_Saved data entries_
● ● ● ● ● ● ●

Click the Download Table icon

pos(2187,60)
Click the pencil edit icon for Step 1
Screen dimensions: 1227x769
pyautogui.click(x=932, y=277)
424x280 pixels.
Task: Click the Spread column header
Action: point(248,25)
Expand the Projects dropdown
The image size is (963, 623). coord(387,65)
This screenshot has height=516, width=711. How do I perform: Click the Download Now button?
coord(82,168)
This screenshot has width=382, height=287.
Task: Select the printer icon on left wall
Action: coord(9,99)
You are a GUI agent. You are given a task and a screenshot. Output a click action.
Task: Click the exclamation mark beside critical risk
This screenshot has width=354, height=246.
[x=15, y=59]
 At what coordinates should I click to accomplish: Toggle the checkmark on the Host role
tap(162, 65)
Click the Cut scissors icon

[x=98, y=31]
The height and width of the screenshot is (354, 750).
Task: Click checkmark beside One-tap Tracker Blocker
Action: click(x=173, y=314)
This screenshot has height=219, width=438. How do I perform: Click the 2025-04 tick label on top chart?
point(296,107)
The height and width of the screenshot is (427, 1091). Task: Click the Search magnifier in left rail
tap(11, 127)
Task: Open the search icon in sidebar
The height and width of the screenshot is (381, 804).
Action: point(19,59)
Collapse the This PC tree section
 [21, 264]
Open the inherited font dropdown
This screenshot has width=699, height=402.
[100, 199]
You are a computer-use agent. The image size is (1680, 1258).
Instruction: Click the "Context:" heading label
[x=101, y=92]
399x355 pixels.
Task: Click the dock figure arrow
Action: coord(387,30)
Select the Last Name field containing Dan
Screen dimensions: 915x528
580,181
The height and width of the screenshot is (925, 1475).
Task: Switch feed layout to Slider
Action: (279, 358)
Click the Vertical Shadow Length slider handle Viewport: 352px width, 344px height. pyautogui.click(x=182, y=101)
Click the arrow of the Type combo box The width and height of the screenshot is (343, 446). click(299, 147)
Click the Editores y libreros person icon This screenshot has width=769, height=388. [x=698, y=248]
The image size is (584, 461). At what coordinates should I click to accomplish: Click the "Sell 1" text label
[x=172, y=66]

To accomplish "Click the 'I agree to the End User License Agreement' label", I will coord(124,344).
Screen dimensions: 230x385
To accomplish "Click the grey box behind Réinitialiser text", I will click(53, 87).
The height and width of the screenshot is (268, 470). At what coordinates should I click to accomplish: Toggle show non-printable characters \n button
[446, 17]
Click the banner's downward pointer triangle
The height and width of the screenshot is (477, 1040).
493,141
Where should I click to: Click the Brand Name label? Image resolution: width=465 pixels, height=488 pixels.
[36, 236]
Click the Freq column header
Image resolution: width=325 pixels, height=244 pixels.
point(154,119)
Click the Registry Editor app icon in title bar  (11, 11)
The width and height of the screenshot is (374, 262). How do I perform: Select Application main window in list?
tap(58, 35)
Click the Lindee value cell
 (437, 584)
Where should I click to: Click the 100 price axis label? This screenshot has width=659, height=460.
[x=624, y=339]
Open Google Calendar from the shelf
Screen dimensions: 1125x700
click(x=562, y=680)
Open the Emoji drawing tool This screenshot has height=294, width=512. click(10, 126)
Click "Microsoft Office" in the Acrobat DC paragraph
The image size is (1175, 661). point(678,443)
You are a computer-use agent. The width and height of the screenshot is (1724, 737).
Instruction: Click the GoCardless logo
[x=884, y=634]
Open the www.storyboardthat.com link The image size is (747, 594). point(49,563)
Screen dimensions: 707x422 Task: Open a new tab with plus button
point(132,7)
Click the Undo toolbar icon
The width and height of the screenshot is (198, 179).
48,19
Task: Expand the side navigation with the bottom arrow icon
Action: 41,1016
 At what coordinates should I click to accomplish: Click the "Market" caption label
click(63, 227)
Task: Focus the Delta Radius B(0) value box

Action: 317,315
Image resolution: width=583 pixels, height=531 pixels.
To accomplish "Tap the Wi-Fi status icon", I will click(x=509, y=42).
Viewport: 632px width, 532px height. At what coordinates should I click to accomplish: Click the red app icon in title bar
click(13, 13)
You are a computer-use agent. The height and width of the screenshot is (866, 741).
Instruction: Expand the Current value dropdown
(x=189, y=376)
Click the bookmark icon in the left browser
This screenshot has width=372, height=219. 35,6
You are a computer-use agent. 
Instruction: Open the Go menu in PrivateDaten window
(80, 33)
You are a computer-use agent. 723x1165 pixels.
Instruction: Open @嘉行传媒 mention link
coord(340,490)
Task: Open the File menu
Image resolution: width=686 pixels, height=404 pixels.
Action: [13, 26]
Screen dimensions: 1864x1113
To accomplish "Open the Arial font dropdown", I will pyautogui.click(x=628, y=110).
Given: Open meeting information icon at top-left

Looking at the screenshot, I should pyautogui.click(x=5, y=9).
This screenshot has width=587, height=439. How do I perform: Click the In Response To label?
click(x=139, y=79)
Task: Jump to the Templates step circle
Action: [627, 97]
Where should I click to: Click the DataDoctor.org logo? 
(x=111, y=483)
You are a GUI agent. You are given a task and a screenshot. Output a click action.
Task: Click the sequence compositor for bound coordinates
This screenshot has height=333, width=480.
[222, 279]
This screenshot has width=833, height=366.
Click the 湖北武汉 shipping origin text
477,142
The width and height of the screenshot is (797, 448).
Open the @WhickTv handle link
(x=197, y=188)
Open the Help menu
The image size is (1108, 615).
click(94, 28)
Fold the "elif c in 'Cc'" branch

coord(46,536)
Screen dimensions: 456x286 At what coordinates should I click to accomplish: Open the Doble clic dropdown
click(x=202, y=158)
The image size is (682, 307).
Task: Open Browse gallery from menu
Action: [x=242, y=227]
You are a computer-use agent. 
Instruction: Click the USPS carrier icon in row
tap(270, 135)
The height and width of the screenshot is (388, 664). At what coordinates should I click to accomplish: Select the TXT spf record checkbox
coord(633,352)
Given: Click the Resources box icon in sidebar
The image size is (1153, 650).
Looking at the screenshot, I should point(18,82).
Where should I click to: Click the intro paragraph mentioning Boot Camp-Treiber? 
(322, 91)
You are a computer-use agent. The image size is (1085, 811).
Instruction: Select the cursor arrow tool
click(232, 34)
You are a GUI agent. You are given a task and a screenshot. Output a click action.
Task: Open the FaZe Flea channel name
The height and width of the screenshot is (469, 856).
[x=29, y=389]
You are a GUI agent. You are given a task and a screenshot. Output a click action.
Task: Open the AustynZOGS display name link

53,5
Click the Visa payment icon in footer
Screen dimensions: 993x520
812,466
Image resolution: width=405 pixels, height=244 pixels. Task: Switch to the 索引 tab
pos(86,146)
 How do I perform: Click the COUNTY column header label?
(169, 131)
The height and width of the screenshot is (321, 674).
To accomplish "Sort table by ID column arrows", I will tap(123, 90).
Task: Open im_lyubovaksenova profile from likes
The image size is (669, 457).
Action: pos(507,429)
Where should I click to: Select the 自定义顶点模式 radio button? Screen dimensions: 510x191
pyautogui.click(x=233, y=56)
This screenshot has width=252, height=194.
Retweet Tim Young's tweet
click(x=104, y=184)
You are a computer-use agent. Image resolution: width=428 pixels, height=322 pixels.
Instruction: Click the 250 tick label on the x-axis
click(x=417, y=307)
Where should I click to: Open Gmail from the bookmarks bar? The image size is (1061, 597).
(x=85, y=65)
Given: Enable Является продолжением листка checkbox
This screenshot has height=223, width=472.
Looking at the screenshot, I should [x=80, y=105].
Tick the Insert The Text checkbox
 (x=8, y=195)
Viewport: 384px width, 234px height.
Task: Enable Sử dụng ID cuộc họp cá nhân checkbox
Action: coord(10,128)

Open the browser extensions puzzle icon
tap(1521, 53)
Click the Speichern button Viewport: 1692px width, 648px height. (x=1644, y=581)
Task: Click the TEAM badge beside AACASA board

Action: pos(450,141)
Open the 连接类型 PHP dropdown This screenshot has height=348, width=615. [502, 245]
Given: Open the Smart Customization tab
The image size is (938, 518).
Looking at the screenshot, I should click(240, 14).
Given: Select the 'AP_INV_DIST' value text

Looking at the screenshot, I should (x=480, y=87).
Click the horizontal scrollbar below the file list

● ● ● ● ● ● ●

_Instructions to follow_
Please copy every line of the records above in which "sidebar" appears.

_Written reply_
Task: Open the search icon in sidebar
Given: Click the Resources box icon in sidebar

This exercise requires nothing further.